A team project for CMSC723 at the University of Maryland College Park, fall 2018.
In this project our team came up with an approach to unsupervised audio synthesis using GANs on invertible image-like audio representations, and demonstrated that our method was competitive with the state-of-the-art raw waveform baseline while requiring less than half the training time.
For details of our work, please refer to our project report.
As an attempt to adapt image-generating GANs to audio, Donahue et al. proposed two different approaches to generating fixed-length audio segments based on the DCGAN architecture: SpecGAN and WaveGAN. SpecGAN operates on image-like 2D magnitude spectrograms of audio, but the process of converting audio into such spectrograms lacks an inverse, as phase information is discarded. WaveGAN instead operates on raw audio waveforms; however, artifacts caused by convolutional operations become more troublesome to mitigate in the audio domain.

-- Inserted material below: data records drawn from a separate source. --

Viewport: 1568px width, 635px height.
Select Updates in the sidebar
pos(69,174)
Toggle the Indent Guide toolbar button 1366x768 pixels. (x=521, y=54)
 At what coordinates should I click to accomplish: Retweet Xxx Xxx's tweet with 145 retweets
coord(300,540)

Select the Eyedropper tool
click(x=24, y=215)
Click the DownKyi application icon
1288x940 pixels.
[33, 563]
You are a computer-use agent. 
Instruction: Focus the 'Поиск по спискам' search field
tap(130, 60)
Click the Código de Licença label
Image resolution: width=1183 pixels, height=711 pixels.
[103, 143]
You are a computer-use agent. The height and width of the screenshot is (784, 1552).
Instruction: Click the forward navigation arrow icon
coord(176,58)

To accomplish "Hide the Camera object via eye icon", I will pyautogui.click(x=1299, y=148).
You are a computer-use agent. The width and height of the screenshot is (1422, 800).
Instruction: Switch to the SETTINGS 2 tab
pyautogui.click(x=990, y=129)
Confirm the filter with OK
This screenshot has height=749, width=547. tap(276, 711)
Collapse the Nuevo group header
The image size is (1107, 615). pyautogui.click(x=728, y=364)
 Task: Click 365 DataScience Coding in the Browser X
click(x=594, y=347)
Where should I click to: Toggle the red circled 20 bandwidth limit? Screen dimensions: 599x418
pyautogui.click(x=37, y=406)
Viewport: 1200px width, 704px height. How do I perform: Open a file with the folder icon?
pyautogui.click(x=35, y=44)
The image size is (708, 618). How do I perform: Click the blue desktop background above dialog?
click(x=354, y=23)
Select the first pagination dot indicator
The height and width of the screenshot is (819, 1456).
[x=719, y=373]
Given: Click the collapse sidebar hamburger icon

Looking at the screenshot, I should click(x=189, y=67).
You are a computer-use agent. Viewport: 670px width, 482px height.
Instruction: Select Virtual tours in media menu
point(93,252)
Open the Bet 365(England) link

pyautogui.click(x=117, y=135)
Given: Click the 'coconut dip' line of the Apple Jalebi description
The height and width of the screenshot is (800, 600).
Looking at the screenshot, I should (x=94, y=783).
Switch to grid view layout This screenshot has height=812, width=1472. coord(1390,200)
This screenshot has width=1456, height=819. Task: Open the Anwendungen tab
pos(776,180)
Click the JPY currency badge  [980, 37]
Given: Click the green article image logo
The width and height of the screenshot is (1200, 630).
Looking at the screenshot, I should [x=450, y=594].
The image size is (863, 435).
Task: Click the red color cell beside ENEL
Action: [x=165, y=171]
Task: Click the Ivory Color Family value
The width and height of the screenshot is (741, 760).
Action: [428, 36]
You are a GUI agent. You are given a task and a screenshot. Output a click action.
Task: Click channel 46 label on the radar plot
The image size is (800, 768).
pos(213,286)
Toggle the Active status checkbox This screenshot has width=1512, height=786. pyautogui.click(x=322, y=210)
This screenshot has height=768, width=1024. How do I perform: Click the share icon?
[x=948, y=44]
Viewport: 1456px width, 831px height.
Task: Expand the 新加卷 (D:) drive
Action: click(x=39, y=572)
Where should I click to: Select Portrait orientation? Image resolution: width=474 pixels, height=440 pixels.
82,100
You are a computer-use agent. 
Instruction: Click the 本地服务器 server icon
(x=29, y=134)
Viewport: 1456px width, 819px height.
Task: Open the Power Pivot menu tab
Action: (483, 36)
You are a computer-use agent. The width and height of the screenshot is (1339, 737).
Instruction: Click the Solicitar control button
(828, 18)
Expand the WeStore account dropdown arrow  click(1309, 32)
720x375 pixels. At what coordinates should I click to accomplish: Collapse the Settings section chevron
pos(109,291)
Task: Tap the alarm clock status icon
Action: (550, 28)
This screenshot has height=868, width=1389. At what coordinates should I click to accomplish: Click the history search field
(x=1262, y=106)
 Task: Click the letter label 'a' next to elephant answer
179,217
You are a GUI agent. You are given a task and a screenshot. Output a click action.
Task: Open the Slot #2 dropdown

Here we extend the work of Donahue. We only focused on SpecGAN and did not put efforts on WaveGAN as we believed frequency information is more representative of human sound perception. The main improvements we made over SpecGAN are summarized below.
-
we use invertible time-frequency representations of audio, so that the generated audio does not suffer the significant distortion introduced by approximate inversion methods.
-
we use sub-pixel convolution (see figure 1) instead of transposed convolution to up-sample audio, as sub-pixel convolution is less prone to checkerboard artifacts (see section 3.3 of the Donahue paper) than transposed convolution.
-
we experimented with discrete cosine transformation (DCT) in addition to discrete Fourier transformation (DFT). DCT’s outputs are purely real and may be better suited for conventional deep learning architectures.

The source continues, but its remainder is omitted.